Created by Muhid Qaiser 

Email : muhidqaiser02@gmail.com 

Linkedin : https://www.linkedin.com/in/muhid-qaiser/

Github : https://github.com/Muhid-Qaiser

# The Neuron Gorge

https://sites.google.com/view/theneurongorge

# Informed Searches

#### Table of Contents

- Introduction
- Distance Metrics
- Euclidean Distance
- Manhattan Distance
- Minkowski Distance
- Chebyshev Distance
- Cosine Similarity
- Hamming Distance
- Best First Search (BFS)
- A* Search
- Practice Questions


## Introduction

Heuristic searches are algorithms that use additional information, called heuristics, to guide the search process more efficiently towards a solution. These heuristics provide an estimate of the cost or distance to the goal, allowing the algorithm to prioritize certain paths over others. While heuristic searches don't guarantee an optimal solution, they typically find good solutions faster by focusing on the most promising options based on the given heuristics. They are commonly used in problems like pathfinding, AI planning, and optimization tasks.

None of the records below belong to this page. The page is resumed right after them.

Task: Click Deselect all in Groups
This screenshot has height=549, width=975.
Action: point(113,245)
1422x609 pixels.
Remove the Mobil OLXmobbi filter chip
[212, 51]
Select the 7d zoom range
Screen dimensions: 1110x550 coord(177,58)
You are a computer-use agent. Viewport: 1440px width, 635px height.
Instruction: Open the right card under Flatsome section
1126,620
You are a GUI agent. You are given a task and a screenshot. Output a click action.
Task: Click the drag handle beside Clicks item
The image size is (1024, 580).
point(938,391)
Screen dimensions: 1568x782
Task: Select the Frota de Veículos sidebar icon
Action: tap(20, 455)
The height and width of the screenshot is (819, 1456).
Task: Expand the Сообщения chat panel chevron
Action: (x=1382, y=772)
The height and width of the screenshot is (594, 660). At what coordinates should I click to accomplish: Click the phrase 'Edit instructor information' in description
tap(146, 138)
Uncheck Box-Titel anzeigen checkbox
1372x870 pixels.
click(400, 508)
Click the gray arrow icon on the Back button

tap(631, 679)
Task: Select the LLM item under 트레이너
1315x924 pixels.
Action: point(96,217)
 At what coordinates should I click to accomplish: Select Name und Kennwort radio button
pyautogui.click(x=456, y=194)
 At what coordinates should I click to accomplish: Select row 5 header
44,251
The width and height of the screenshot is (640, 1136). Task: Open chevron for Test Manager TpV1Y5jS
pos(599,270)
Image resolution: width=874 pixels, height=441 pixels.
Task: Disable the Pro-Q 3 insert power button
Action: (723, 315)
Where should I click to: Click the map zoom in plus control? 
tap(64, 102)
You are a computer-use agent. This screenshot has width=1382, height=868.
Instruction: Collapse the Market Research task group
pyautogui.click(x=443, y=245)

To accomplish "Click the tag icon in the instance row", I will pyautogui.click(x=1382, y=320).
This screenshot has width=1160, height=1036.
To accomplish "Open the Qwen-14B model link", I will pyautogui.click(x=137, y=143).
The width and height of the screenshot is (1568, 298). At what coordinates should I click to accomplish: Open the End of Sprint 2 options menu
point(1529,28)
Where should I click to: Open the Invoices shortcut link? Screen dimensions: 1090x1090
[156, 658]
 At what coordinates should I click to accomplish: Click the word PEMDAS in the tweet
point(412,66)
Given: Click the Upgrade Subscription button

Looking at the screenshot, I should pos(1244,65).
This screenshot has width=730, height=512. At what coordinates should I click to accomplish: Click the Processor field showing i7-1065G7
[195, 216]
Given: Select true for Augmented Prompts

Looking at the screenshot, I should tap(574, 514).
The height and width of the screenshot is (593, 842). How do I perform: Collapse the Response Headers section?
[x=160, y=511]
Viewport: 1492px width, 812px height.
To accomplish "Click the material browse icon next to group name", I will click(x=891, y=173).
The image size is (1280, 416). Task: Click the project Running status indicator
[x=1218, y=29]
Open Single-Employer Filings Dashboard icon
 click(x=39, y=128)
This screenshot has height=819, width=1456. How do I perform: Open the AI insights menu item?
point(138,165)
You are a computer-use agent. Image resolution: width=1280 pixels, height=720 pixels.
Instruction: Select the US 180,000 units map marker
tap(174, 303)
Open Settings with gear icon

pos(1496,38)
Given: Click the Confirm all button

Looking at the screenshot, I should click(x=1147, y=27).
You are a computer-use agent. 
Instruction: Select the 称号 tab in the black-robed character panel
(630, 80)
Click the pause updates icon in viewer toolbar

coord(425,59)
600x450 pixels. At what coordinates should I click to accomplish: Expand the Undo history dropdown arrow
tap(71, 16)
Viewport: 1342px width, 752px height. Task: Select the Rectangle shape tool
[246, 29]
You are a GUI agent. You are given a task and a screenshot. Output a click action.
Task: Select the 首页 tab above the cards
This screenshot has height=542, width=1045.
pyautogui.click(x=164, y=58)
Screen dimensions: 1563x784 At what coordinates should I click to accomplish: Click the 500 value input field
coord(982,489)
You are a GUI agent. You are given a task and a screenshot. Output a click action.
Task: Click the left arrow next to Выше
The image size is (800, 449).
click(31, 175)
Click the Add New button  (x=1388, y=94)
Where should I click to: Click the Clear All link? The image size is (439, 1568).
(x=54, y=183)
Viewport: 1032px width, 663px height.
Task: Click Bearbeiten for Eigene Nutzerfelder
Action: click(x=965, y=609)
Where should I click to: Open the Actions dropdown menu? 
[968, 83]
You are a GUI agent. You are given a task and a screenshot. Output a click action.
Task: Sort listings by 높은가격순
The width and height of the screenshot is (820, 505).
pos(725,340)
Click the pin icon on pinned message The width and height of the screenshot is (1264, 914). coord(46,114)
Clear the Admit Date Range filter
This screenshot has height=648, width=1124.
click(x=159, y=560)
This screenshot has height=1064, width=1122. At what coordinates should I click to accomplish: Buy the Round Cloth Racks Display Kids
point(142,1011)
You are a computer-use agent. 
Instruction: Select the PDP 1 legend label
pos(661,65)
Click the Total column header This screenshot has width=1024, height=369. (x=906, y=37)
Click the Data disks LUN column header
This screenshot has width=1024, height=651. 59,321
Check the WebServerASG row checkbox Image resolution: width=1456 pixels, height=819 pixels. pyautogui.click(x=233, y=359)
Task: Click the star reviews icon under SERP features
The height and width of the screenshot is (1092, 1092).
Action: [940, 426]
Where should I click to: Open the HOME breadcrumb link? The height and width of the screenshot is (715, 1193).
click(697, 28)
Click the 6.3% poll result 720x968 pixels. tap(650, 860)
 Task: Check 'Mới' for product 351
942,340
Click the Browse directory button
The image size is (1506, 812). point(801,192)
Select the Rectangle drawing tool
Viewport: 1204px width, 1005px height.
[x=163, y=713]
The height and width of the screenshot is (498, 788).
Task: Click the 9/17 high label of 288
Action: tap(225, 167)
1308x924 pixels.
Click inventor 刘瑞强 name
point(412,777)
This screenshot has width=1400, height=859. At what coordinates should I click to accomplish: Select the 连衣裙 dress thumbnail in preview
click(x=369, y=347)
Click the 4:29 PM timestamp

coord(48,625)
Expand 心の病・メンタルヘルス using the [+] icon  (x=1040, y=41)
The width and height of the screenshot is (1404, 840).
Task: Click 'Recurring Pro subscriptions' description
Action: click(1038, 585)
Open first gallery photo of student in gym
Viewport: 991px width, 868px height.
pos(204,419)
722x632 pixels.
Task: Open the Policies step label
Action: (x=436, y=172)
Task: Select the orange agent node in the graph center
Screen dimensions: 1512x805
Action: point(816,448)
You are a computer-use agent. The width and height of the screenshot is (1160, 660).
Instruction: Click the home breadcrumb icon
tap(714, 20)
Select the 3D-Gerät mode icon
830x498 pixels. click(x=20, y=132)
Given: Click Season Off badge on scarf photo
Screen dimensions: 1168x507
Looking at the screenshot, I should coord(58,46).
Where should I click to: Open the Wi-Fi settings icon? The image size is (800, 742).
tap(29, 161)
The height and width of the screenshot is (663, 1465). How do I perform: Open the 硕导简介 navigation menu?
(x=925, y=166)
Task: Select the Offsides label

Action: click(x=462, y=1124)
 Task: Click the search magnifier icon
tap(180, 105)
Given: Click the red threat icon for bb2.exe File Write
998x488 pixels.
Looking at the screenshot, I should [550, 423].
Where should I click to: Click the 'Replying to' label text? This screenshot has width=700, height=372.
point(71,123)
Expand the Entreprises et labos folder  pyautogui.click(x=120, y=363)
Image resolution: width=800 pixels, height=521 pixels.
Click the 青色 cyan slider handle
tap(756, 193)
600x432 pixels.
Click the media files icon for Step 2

The term "heuristic" refers to a rule of thumb or a guiding principle
that helps in decision-making without guaranteeing an optimal
solution.


In informed searches, different distance metrics are used to guide the search towards the goal by estimating the cost or closeness of a node to the target. Common metrics include **Euclidean distance**, which measures the straight-line distance between points, and **Manhattan distance**, useful in grid-based searches. **Minkowski distance** generalizes these two, offering flexibility with a parameter that adjusts sensitivity to outliers. **Chebyshev distance** measures the greatest difference in any dimension, while **Cosine similarity** evaluates angular similarity, often used in text and high-dimensional data. **Hamming distance** is applied for comparing binary strings. These metrics help prioritize nodes during search, improving efficiency by focusing on promising paths.

## Distances Metrics

Distance metrics, also known as similarity measures or dissimilarity measures, quantify the similarity or dissimilarity between two data points.  They are commonly used in various fields such as machine learning, data mining, and clustering. 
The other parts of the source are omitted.